Bei allem Bemühen, die Zuschauer an die Hand zu nehmen, wird erfreulicherweise dennoch rückblickend nicht alles haarklein ausbuchstabiert, so daß noch genügend Gehirnschmalz im Nachhinein aufgewendet werden darf, um Zusammenhänge herzustellen und etwaige Storylücken zu schließen. Das mag in Gänze vielleicht nicht gelingen, doch "Arrival" erweckt trotz allem den Anschein des gut Durchdachten und liefert überdies zahlreiche interessante Interpretationsansätze, über die nachzudenken es sich vollauf lohnt.

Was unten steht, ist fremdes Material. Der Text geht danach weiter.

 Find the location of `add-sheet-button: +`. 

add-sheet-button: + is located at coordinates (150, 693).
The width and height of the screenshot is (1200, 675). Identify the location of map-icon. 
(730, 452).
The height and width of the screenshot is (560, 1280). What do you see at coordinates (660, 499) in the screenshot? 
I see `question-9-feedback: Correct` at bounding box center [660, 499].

Zu alldem kommt dieses Werk auch noch zu einem Zeitpunkt heraus, in dem das politische Gleichgewicht in den Vereinigten Staaten und Europa gewaltig durcheinander geraten ist, und plädiert für eine bessere Kommunikation untereinander, ein eigentlich immer aktuelles Anliegen, das derzeit jedoch wichtiger denn je erscheint. Eine zutiefst humane und sympathische "Make Peace, Not War"-Botschaft, gegen die eigentlich niemand etwas haben kann.

"Arrival" ist letzten Endes exakt der Science-fiction-Film geworden, auf den ich so lange gewartet habe und den Villeneuve und sein Team anscheinend extra für mich gedreht haben. Intelligentes Kino zum Staunen, zum Nachdenken und zum Fühlen. Einfach Weltklasse. 10/10.